> **Exercise requirements**
Please copy the data exactly as it stands, minus the images.

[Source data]
○ ○ ○ ○ ○

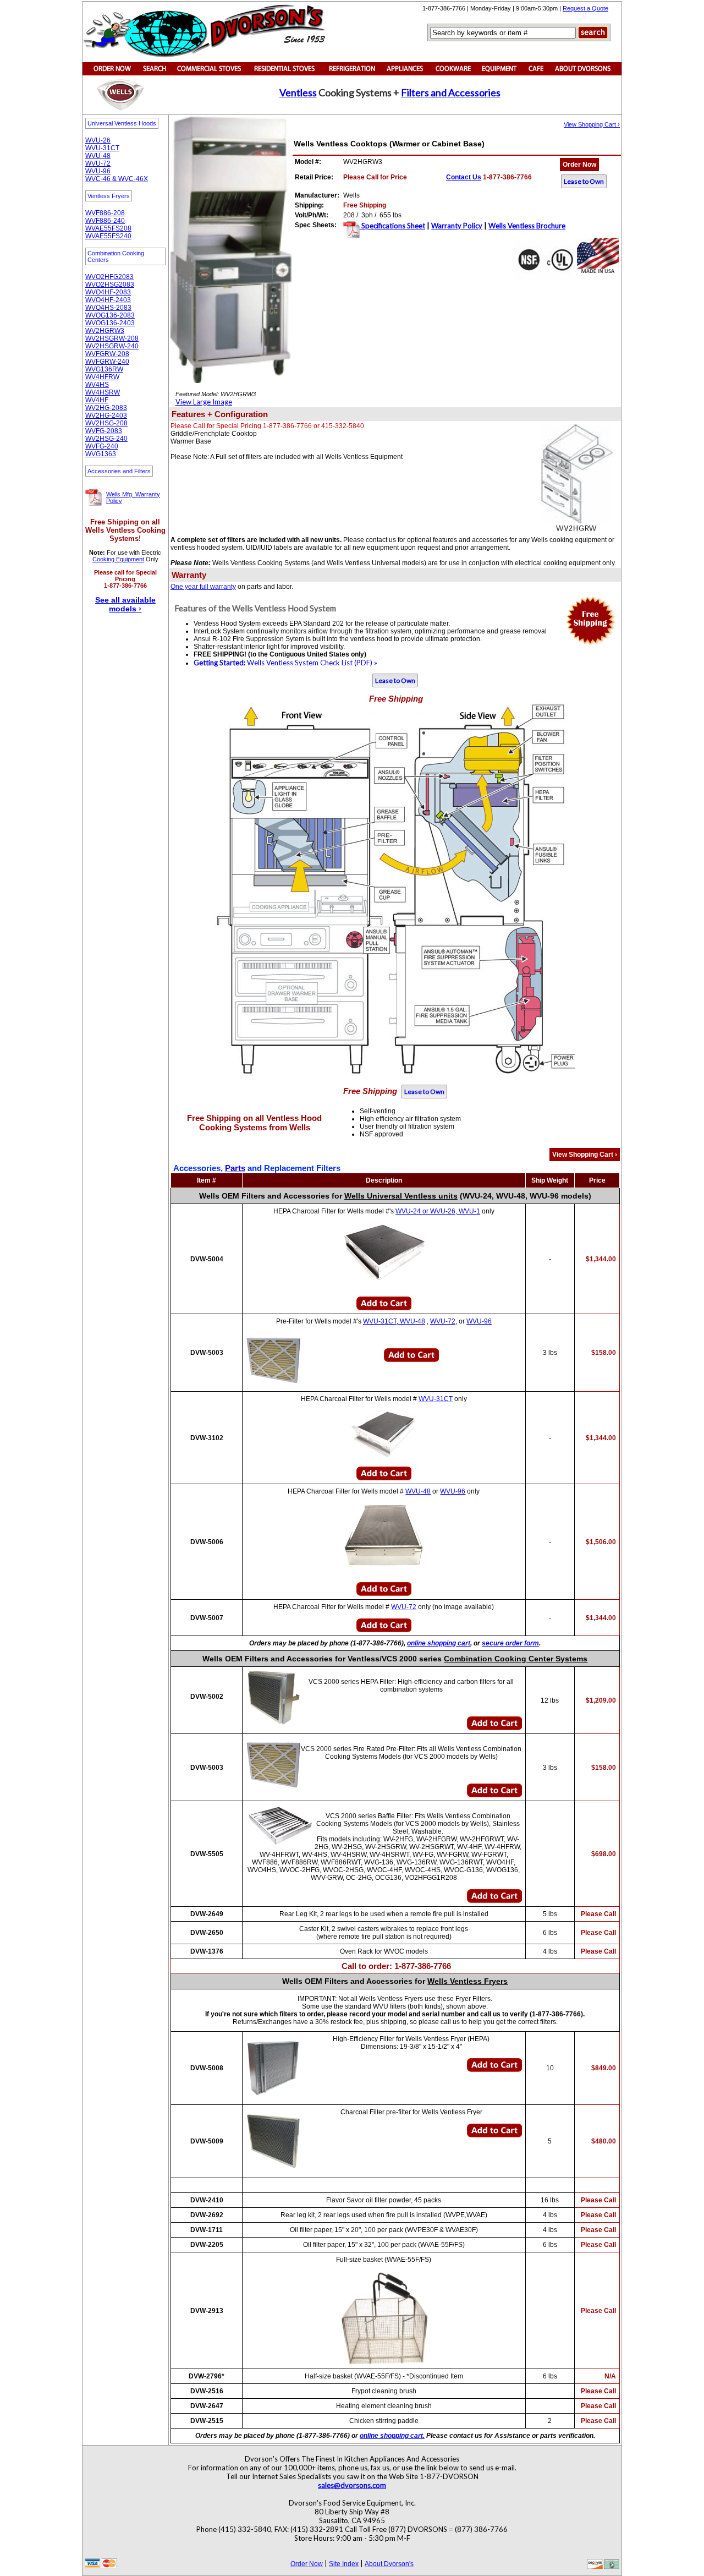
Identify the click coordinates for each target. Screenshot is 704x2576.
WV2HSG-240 (106, 438)
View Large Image (203, 401)
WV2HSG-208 (106, 423)
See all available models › (125, 604)
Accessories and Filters (119, 471)
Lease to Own (584, 181)
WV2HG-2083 (106, 408)
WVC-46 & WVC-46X (116, 179)
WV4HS (97, 385)
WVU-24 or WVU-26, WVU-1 (437, 1211)
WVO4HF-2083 (108, 292)
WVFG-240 (101, 446)
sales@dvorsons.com (352, 2485)
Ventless (298, 92)
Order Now (579, 164)
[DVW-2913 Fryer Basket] (383, 2318)
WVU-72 (98, 163)
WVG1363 (100, 454)
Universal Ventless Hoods (121, 123)
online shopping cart (438, 1643)
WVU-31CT (102, 148)
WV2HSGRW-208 (112, 338)
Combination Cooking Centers (115, 256)
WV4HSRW (102, 392)
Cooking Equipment (118, 559)
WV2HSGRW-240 (112, 346)
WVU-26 (98, 140)
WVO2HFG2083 (109, 277)
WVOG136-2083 (110, 315)
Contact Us (463, 177)
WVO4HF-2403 (108, 300)
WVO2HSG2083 (109, 284)
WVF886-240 (105, 221)
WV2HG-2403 (106, 415)
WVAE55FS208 (108, 228)
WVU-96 (98, 171)
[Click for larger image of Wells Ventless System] (173, 599)
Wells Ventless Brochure (526, 225)
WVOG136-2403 (110, 323)
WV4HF (96, 400)
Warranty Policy (456, 225)
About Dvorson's (389, 2564)
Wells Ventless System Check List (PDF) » (285, 662)
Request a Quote (585, 8)
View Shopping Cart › (592, 124)
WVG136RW (104, 369)
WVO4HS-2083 (108, 307)
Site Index (344, 2564)
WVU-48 (98, 156)
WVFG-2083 (103, 431)
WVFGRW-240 (107, 361)
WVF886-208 (105, 213)
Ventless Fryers (108, 196)
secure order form (510, 1643)
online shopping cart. (392, 2436)
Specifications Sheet (392, 225)
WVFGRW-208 (107, 354)
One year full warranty (203, 586)
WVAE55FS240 (108, 236)
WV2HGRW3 (104, 331)
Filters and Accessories (451, 92)
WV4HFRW (102, 377)
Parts (235, 1168)
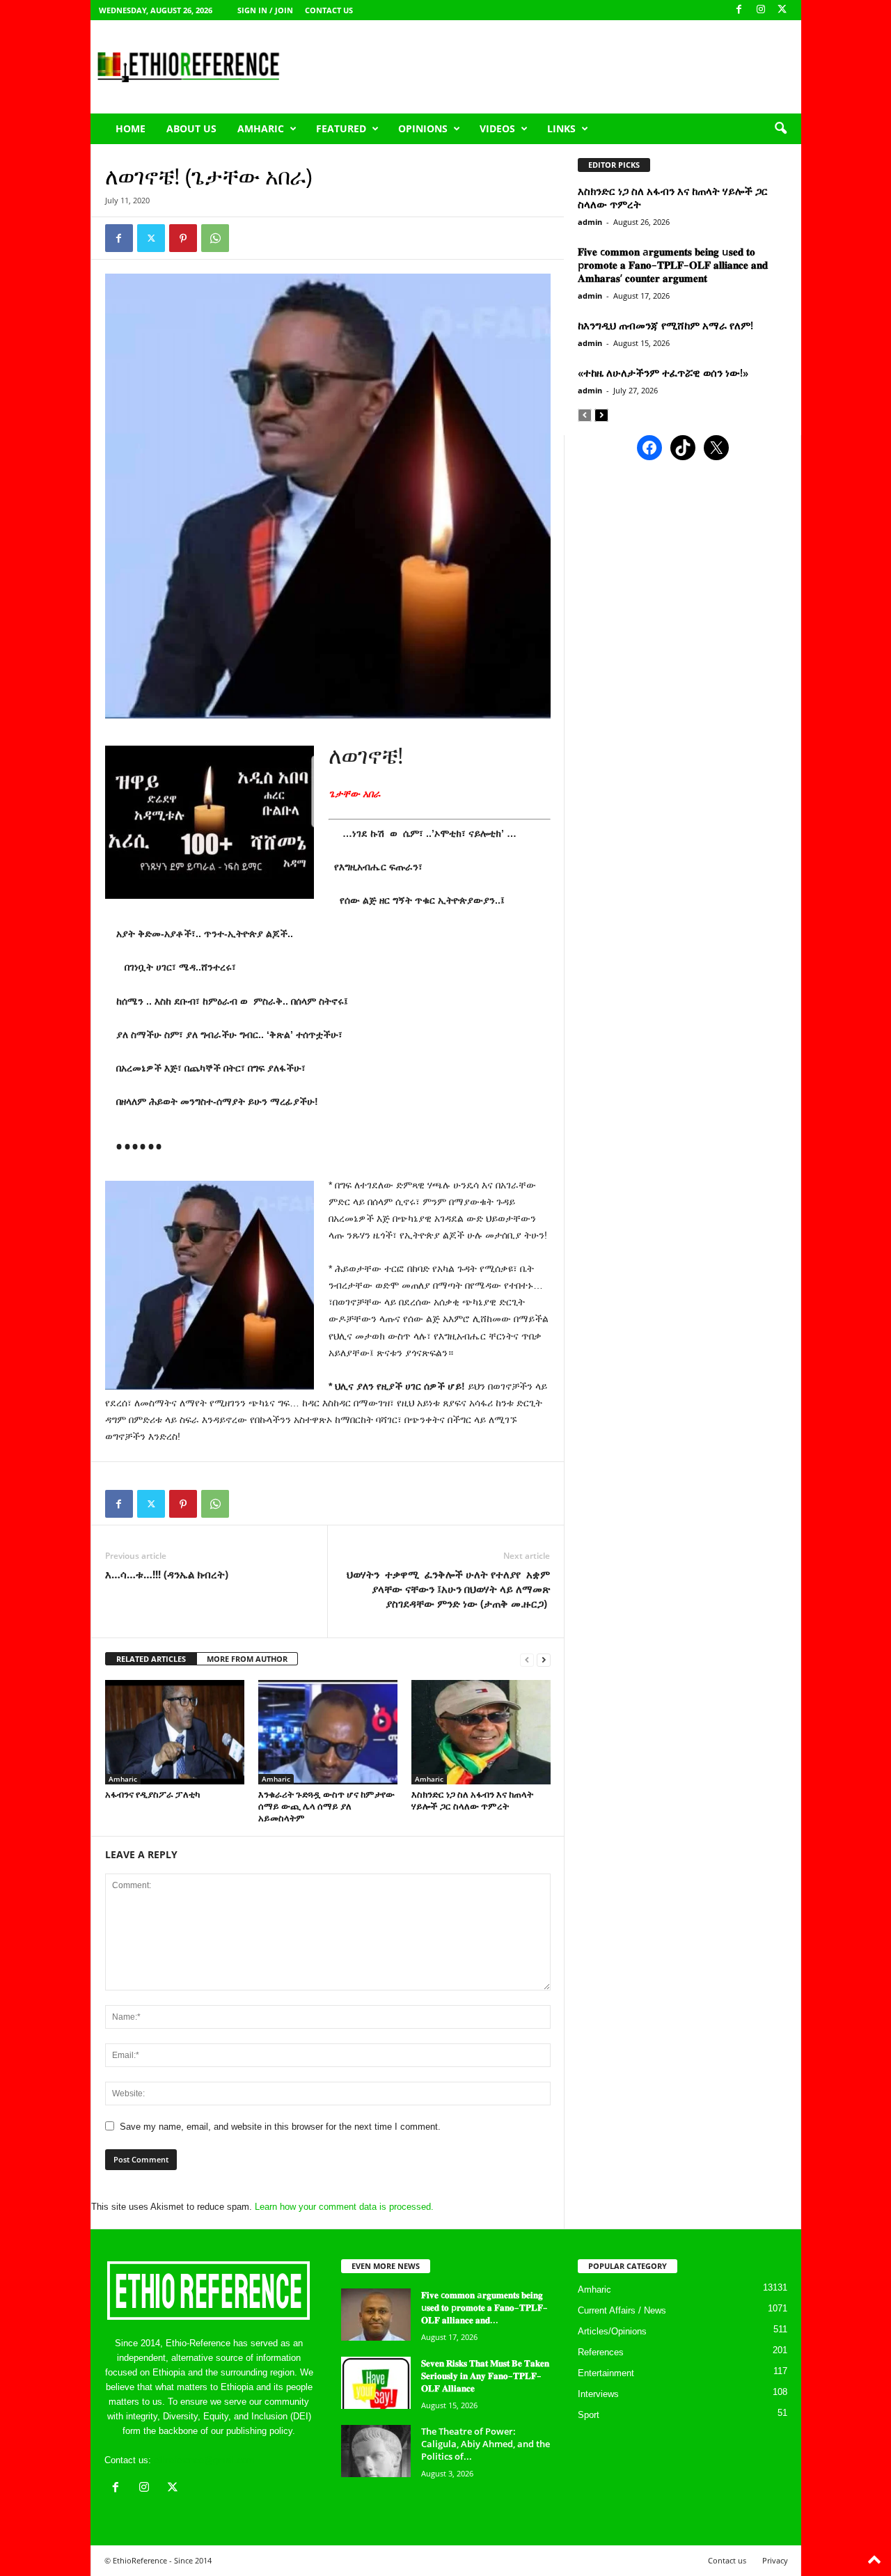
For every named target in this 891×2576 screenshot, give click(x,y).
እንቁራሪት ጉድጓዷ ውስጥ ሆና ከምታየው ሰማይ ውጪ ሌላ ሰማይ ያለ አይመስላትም (326, 1806)
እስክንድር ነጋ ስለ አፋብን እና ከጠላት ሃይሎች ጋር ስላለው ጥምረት (472, 1800)
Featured (341, 128)
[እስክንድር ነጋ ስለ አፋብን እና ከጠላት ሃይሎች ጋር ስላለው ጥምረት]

○ ○ ○ ○ ○

> **Final answer**
Identify the click coordinates for each target. Screenshot is 704x2576.
WV2HSG-240 (106, 438)
View Large Image (203, 401)
WV2HSG-208 (106, 423)
See all available models › (125, 604)
Accessories and Filters (119, 471)
Lease to Own (584, 181)
WV2HG-2083 (106, 408)
WVC-46 & WVC-46X (116, 179)
WV4HS (97, 385)
WVU-24 or WVU-26, WVU-1 (437, 1211)
WVO4HF-2083 (108, 292)
WVFG-240 (101, 446)
sales@dvorsons.com (352, 2485)
Ventless (298, 92)
Order Now (579, 164)
[DVW-2913 Fryer Basket] (383, 2318)
WVU-72 (98, 163)
WVG1363 (100, 454)
Universal Ventless Hoods (121, 123)
online shopping cart (438, 1643)
WVU-31CT (102, 148)
WV2HSGRW-208 (112, 338)
Combination Cooking Centers (115, 256)
WV4HSRW (102, 392)
Cooking Equipment (118, 559)
WV2HSGRW-240 (112, 346)
WVU-26 (98, 140)
WVO2HFG2083 (109, 277)
WVOG136-2083 (110, 315)
Contact Us (463, 177)
WVO4HF-2403 (108, 300)
WVO2HSG2083 (109, 284)
WVF886-240 (105, 221)
WV2HG-2403 (106, 415)
WVAE55FS208 (108, 228)
WVU-96 (98, 171)
[Click for larger image of Wells Ventless System] (173, 599)
Wells Ventless Brochure (526, 225)
WVOG136-2403 (110, 323)
WV4HF (96, 400)
Warranty Policy (456, 225)
About Dvorson's (389, 2564)
Wells Ventless System Check List (PDF) » (285, 662)
Request a Quote (585, 8)
View Shopping Cart › (592, 124)
WVG136RW (104, 369)
WVO4HS-2083 (108, 307)
Site Index (344, 2564)
WVU-48 (98, 156)
WVFG-2083 (103, 431)
WVFGRW-240 (107, 361)
WVF886-208 (105, 213)
Ventless Fryers (108, 196)
secure order form (510, 1643)
online shopping cart. (392, 2436)
Specifications Sheet (392, 225)
WVFGRW-208 (107, 354)
One year full warranty (203, 586)
WVAE55FS240 (108, 236)
WV2HGRW3 (104, 331)
Filters and Accessories (451, 92)
WV4HFRW (102, 377)
Parts (235, 1168)
For every named target in this 891×2576 screenshot, give click(x,y).
እንቁራሪት ጉድጓዷ ውስጥ ሆና ከምታየው ሰማይ ውጪ ሌላ ሰማይ ያለ አይመስላትም (326, 1806)
እስክንድር ነጋ ስለ አፋብን እና ከጠላት ሃይሎች ጋር ስላለው ጥምረት (472, 1800)
Featured (341, 128)
[እስክንድር ነጋ ስለ አፋብን እና ከጠላት ሃይሎች ጋር ስላለው ጥምረት]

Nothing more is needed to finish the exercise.